» **Goal of the exercise**: Check the entries below and say how many lines include the word "button". No other text is wanted.

===

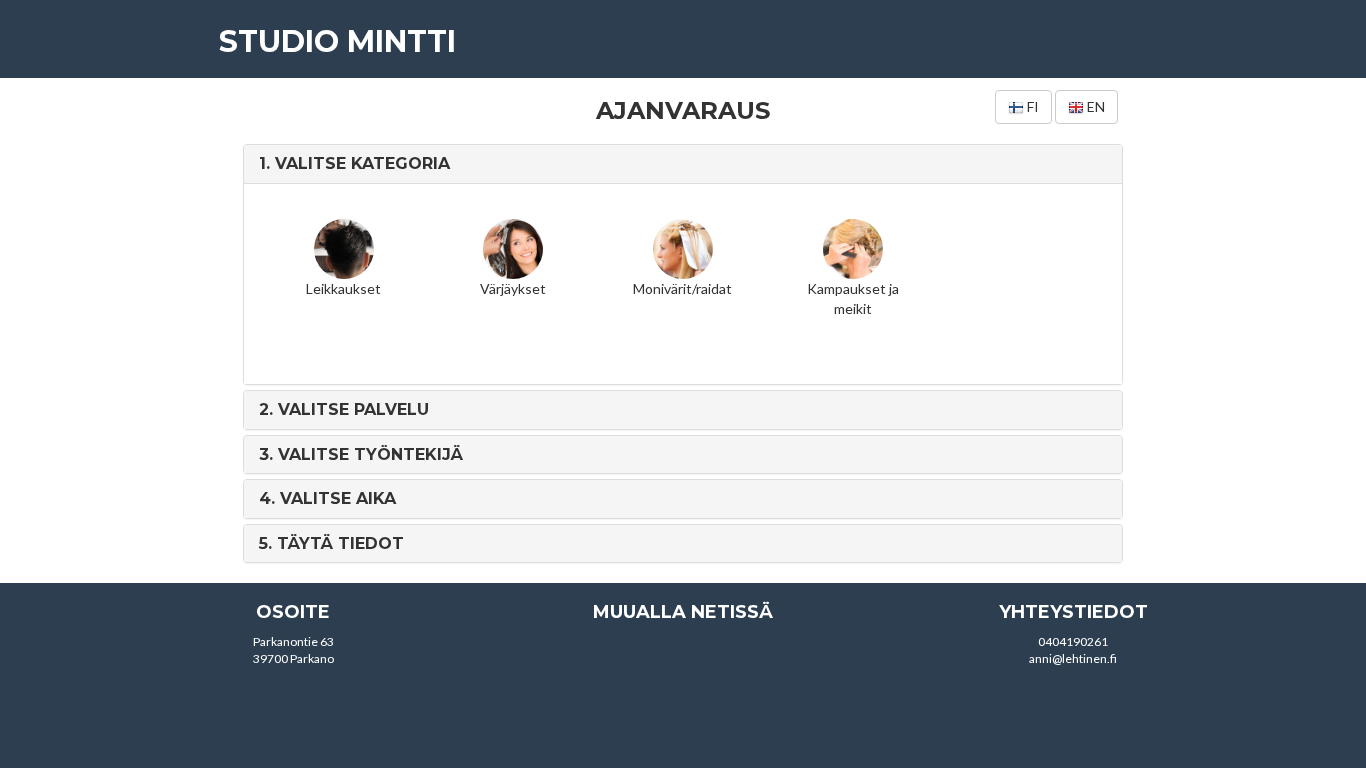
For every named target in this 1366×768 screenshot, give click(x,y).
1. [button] (354, 163)
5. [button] (331, 543)
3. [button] (361, 454)
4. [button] (327, 498)
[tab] (683, 164)
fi (1031, 106)
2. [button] (344, 409)
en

===

» **Exercise result**: 5